Task requirements:
Reproduce the entries from the line containing "Click the section heading 2.课程思政改革" through the line containing "click(x=107, y=247)", both included, substituting "color box" for every "swatch" and leaving everything else unchanged.

(Items from a data source)
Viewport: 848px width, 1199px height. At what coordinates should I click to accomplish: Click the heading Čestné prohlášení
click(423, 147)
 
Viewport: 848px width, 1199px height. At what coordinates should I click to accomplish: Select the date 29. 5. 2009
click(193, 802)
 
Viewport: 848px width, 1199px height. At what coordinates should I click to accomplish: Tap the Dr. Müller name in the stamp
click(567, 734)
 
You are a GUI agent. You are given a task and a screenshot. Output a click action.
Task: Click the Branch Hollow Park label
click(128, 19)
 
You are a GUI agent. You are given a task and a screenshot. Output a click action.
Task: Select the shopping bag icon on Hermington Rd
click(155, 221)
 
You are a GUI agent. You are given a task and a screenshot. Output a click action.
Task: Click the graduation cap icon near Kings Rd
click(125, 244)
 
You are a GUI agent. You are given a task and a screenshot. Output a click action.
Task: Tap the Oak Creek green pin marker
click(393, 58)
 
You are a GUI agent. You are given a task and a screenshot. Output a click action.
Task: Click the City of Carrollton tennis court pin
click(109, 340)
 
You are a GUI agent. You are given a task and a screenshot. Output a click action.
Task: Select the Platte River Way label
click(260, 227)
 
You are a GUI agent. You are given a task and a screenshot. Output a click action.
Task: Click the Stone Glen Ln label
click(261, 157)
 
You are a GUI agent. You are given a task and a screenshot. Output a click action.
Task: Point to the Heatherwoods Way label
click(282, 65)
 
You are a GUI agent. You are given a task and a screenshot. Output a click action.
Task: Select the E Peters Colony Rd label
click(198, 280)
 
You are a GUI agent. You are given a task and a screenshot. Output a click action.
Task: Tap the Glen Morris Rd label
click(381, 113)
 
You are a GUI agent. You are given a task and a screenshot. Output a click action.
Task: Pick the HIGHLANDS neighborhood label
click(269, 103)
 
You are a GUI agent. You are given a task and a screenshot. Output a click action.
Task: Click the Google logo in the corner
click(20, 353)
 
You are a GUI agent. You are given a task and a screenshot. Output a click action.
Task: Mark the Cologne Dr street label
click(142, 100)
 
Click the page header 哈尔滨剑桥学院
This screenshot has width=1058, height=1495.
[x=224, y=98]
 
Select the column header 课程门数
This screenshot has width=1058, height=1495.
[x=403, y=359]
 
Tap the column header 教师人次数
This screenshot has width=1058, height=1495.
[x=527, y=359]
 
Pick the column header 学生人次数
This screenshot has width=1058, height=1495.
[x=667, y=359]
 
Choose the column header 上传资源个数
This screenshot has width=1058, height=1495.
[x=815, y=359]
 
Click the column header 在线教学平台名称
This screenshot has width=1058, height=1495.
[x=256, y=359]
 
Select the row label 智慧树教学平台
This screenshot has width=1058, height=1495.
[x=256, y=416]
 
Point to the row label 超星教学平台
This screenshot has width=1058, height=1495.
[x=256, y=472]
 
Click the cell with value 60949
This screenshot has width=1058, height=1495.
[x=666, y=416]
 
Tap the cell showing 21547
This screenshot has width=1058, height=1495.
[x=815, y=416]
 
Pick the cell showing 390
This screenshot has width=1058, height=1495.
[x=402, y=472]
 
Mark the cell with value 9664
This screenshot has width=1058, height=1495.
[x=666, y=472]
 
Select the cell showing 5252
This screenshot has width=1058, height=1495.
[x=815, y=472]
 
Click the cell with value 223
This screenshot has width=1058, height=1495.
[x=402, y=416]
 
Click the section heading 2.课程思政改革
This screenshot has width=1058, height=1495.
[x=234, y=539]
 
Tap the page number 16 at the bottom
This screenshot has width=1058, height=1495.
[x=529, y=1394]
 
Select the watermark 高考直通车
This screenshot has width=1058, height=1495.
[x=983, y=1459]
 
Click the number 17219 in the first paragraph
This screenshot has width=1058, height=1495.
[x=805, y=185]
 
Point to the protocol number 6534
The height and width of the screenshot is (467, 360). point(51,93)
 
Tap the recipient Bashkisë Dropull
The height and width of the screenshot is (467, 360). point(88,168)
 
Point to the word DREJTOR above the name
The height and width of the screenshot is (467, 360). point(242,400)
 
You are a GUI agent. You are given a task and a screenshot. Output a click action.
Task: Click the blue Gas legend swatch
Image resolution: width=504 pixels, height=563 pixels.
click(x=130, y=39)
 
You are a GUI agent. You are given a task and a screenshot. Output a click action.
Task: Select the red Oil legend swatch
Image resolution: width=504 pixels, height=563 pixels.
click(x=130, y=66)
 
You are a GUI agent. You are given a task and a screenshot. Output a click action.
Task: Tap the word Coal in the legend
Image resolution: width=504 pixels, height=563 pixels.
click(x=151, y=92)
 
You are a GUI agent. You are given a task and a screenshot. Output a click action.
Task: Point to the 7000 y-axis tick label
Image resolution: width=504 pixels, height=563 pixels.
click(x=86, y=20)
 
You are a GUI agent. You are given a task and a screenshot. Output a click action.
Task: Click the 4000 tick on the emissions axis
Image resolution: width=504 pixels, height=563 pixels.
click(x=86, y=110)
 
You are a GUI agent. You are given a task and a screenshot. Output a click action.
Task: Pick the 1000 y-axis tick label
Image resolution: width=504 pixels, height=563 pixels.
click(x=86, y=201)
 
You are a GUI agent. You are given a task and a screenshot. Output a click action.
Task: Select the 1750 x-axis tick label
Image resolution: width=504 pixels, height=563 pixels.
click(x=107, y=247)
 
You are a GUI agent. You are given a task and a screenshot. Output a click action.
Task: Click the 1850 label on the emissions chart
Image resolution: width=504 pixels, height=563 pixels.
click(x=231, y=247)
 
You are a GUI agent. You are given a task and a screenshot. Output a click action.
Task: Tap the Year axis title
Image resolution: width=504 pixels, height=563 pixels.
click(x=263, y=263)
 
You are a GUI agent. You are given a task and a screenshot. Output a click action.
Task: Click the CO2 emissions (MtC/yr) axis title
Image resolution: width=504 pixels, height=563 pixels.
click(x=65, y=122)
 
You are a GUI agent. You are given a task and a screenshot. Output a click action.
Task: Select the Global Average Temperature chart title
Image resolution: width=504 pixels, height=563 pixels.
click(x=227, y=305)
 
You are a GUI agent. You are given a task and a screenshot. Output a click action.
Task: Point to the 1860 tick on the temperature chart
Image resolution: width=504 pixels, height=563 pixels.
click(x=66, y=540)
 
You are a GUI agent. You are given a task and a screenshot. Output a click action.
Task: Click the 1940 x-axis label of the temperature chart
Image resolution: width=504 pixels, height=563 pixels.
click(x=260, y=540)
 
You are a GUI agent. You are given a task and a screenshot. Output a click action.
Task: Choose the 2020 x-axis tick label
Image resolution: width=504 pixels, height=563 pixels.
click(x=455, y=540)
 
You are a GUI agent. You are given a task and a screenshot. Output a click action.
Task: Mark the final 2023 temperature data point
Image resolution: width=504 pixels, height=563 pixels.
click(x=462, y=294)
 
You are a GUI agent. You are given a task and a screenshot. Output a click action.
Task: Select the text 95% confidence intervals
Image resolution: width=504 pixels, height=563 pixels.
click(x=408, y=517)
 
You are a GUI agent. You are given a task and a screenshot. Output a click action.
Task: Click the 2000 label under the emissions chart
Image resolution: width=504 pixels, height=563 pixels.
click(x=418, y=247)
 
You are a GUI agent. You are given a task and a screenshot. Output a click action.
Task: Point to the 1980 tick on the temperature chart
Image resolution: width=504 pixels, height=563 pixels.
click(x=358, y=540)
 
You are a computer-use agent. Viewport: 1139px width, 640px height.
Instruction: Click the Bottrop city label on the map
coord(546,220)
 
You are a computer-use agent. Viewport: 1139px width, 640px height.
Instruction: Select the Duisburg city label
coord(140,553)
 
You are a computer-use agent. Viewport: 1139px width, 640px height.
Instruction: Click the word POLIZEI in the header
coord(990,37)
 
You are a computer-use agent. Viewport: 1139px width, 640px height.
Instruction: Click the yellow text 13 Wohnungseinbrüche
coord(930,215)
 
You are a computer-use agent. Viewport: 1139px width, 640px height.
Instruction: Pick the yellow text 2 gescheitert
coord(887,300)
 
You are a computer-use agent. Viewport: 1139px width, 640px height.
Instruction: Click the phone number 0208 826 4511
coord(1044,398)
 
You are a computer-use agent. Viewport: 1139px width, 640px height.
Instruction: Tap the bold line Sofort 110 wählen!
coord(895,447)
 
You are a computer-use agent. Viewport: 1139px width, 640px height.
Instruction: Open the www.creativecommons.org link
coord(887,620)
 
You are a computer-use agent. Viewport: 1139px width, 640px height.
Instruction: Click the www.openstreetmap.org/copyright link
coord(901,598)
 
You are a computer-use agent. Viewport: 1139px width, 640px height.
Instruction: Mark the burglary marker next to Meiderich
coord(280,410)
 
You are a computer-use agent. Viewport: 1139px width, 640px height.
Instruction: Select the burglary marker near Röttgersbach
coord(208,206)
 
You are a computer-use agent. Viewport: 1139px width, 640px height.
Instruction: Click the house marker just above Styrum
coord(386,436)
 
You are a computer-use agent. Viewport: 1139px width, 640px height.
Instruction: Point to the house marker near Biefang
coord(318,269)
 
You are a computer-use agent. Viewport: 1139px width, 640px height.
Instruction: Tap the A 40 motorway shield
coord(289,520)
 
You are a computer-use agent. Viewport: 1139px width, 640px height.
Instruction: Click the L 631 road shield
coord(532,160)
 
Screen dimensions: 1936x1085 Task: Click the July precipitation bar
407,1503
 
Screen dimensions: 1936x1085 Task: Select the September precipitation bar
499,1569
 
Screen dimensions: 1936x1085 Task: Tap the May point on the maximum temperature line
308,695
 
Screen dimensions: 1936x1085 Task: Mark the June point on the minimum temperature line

Result:
Click the section heading 2.课程思政改革
This screenshot has width=1058, height=1495.
[x=234, y=539]
 
Tap the page number 16 at the bottom
This screenshot has width=1058, height=1495.
[x=529, y=1394]
 
Select the watermark 高考直通车
This screenshot has width=1058, height=1495.
[x=983, y=1459]
 
Click the number 17219 in the first paragraph
This screenshot has width=1058, height=1495.
[x=805, y=185]
 
Point to the protocol number 6534
The height and width of the screenshot is (467, 360). point(51,93)
 
Tap the recipient Bashkisë Dropull
The height and width of the screenshot is (467, 360). point(88,168)
 
Point to the word DREJTOR above the name
The height and width of the screenshot is (467, 360). point(242,400)
 
You are a GUI agent. You are given a task and a screenshot. Output a click action.
Task: Click the blue Gas legend color box
Image resolution: width=504 pixels, height=563 pixels.
click(x=130, y=39)
 
You are a GUI agent. You are given a task and a screenshot. Output a click action.
Task: Select the red Oil legend color box
Image resolution: width=504 pixels, height=563 pixels.
click(x=130, y=66)
 
You are a GUI agent. You are given a task and a screenshot. Output a click action.
Task: Tap the word Coal in the legend
Image resolution: width=504 pixels, height=563 pixels.
click(x=151, y=92)
 
You are a GUI agent. You are given a task and a screenshot. Output a click action.
Task: Point to the 7000 y-axis tick label
Image resolution: width=504 pixels, height=563 pixels.
click(x=86, y=20)
 
You are a GUI agent. You are given a task and a screenshot. Output a click action.
Task: Click the 4000 tick on the emissions axis
Image resolution: width=504 pixels, height=563 pixels.
click(x=86, y=110)
 
You are a GUI agent. You are given a task and a screenshot. Output a click action.
Task: Pick the 1000 y-axis tick label
Image resolution: width=504 pixels, height=563 pixels.
click(x=86, y=201)
 
You are a GUI agent. You are given a task and a screenshot. Output a click action.
Task: Select the 1750 x-axis tick label
Image resolution: width=504 pixels, height=563 pixels.
click(x=107, y=247)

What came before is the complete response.